Présidentielle américaine: la dernière ligne droite

Hillary Clinton et Donald Trump se sont affrontés cette nuit pour le troisième et dernier débat télévisé avant le scrutin du 8 novembre prochain.

Après la troisième et dernière confrontation télévisée organisée la nuit dernière à Las Vegas, Hillary Clinton et Donald Trump ont désormais moins de vingt jours pour abattre leurs dernières cartes.  Au fur et à mesure qu’approche la date fatidique du 8 novembre 2016, la pression monte dans les différents états-majors. Dans cette course vers la Maison Blanche, la campagne électorale s’est transformée en une véritable foire d’empoignes marquée par des règlements de compte et des débordements d’une rare violence. Au point où même les actes de vandalisme se sont déjà invités dans cette bataille avec l’incendie criminel survenu samedi dernier à la permanence du parti républicain de Hillborough, ville de la Caroline du Nord. Tous les moyens semblent désormais bons s’ils peuvent fragiliser l’adversaire et ouvrir la voix à son favori vers le bureau ovale. 
Bien que créditée par les sondages réalisés auprès des téléspectateurs par la chaîne de télévision CNN, 62%  à l’issue du premier débat et 57% lors du deuxième face-à-face, Mme Clinton n’est pour autant pas à l’abri des violentes critiques. La candidate démocrate est l’objet des flèches lancé par WikiLeaks. Le site internet de Julienne Assange vient de mettre sur la place publique trois discours que l’ancienne secrétaire d’Etat a prononcés, à la demande de la banque d’investissement Goldman Sachs, pour s’adresser aux acteurs de la finance contre rémunération. Il lui est reproché de vouloir «réguler une institution» dans laquelle elle émarge. Tout comme son challenger lui fait une critique acerbe de n’avoir pas sécurisé ses échanges sur l’usage de sa messagerie privée du temps où elle fut secrétaire d’Etat. 

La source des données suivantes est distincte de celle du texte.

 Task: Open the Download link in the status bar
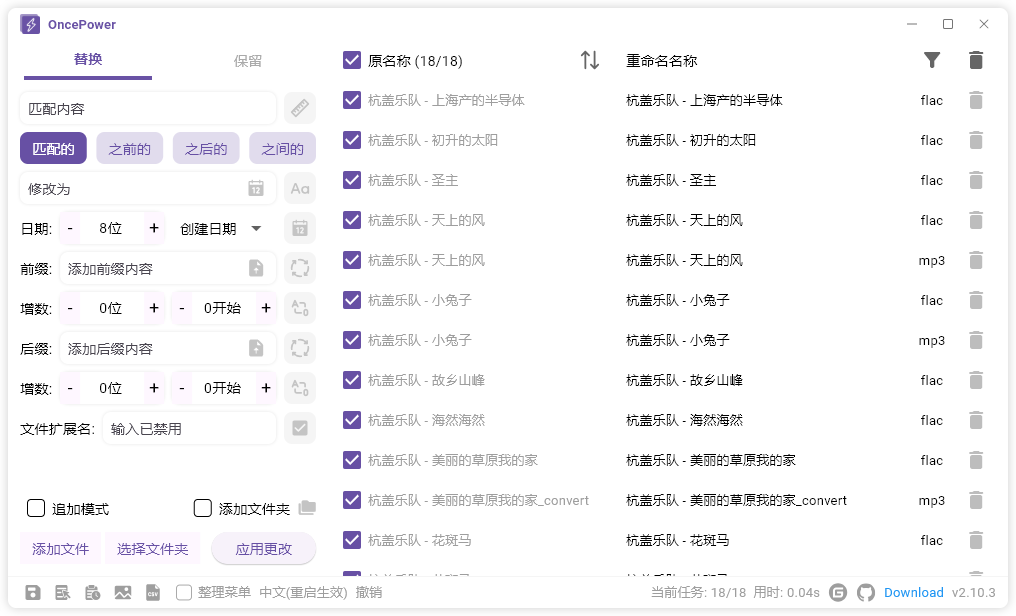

Lâché par nombre de ses soutiens, Donald Trump véhicule depuis quelque temps le sentiment que les élections sont déjà truquées d’avance. «Bien sûr qu'il y a de la fraude électorale à grande échelle avant et le jour des élections. Pourquoi les dirigeants républicains le nient-ils? Tellement naïfs», a-t-il écrit sur son compte Twitter. Le candidat républicain estime qu’il ne s’agit pas d’un truquage dans les bureaux de vote, mais que 80 à 85% des médias sont contre lui et que ces derniers ont déjà pris fait et cause pour son adversaire. 
Lundi dernier, dans le cadre d’une conférence-débat organisée à la fondation Muna à Yaoundé à la faveur de la rentrée 2016-2017 du Centre africain d’études internationales, diplomatiques, économiques et stratégiques (CEIDES), avec pour thème central : «Quel monde post-américain après Obama? De la dynamique des paradoxes au renouvellement de la gouvernance mondiale ?», diplomates et universitaires ont croisé le verbe sur le profil des candidats et le déroulement de la campagne.